A presidente do Comitê institucional pró-lésbicas e mulheres bissexuais, vinculado à Secretaria Estadual da Mulher, Íris Silva, avalia que os números reforçam o aumento da vulnerabilidade que se acentuou em meio à crise sanitária. “As mulheres lésbicas e bissexuais historicamente enfrentam a dificuldade de se pronunciar e expor as violências que sofrem, principalmente, dentro de casa. Faltou campanha para sensibilizar essas famílias e empoderar essas mulheres para quebrarem o silêncio”

A coordenadora estadual da política LGBT, Poliny Aguiar, também disse ter sido surpreendida pelos números, mas afirmou que eles alertam para a necessidade das prefeituras – não o governo do estado – assumirem a responsabilidade pelo atendimento à população LGBTQIA+. A reportagem tentou aprofundar o tema, mas a coordenadora não atendeu mais as ligações.

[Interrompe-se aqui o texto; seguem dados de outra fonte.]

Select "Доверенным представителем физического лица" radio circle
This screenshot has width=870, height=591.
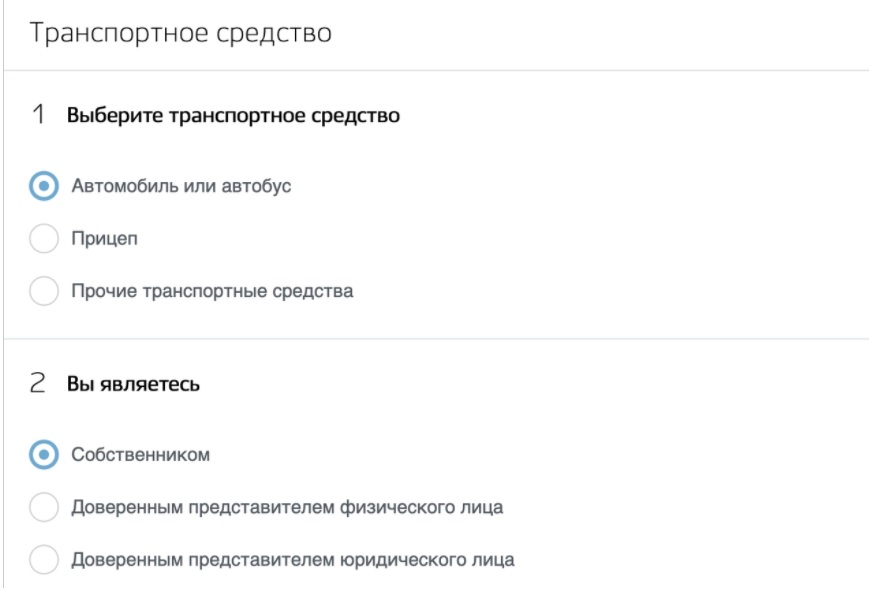tap(45, 508)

SDS omite dados e descumpre lei
Há pelo menos cinco anos, os movimentos de luta pela defesa dos direitos das pessoas LGBTQIA+ reivindicam ao Governo de Pernambuco a atualização do programa de registro dos boletins de ocorrência. As entidades pedem a inclusão dos campos “nome social”, “orientação sexual” e “identidade de gênero” no sistema em todas as delegacias do estado, mas até hoje a demanda não foi atendida. A nova promessa é de que o formulário esteja atualizado em 100% das unidades policiais até o mês que vem.

O presidente do Movimento Leões do Norte, Rildo Véras, afirma que ainda mais preocupante é a mudança anual da SDS na metodologia de computação e disponibilização dos dados de violência contra a comunidade LGBTQIA+.

No relatório deste ano, que tem apenas quatro páginas, sendo uma a capa e outra a contracapa, a pasta só informa os meses e o quantitativo de ocorrências, não se sabe nenhum detalhe sobre a vítima ou município onde ocorreu o crime, por exemplo. Também não há dados sobre etnia e faixa etária, como acontece com outros levantamentos da SDS. A omissão dos dados por parte da secretaria infringe a lei estadual 12.876 de 2005.

Queda de investimento na rede de apoio
A Gestão Paulo Câmara algumas vezes já se vangloriou por Pernambuco, supostamente, ser o estado com mais ações e equipamentos voltados à população LGBTQIA+, entre eles o Centro Estadual de Combate à Homofobia e a Coordenadoria de Saúde Integral LGBT. No entanto, em 2020, quando os episódios de violência contra essa comunidade explodiram, os recursos para essa rede de apoio e prevenção despencaram.

De acordo com o Portal da Transparência, o orçamento para operacionalização e expansão da rede de apoio e atenção à população LGBT caiu de R$ 176.500, em 2019, para R$ 5.000 no ano passado. Além disso, a Secretaria Executiva de Segmentos Sociais, que em 2019 teve um orçamento de R$ 21.312 não recebeu nenhum centavo em 2020.

A secretaria executiva, criada em 2015 e vinculada à Secretaria de Desenvolvimento Social, Criança e Juventude de Pernambuco, é responsável por “promover, coordenar, acompanhar e fortalecer as políticas públicas afirmativas”, visando “a prevenção e o enfrentamento de todas as formas de preconceito, discriminação e violação dos direitos”.

“Nosso maior problema é a falta de investimentos, nós não temos, por exemplo, um carro para irmos até uma cidade do interior para fiscalizar algum caso de violação de direitos. Não temos nem recursos para diárias ou para fazer um lanche. A conta não fecha e acredito que a falta do orçamento reflete diretamente nesses números de violência”, avalia Stringlini.

Para tentar suprir a falta de investimento do Poder Executivo, Stringlini que também é secretário-executivo do Fórum LGBT de Pernambuco, diz que a estratégia será, a partir de julho, buscar recursos de emendas parlamentares.

A Marco Zero procurou a Secretaria de Desenvolvimento Social, Criança e Juventude para saber o porquê da redução drástica do orçamento voltado para as políticas públicas à comunidade LGBTQIA+. Também foi perguntado quais as estratégias para este ano, mas até a publicação desta reportagem a pasta não respondeu aos questionamentos.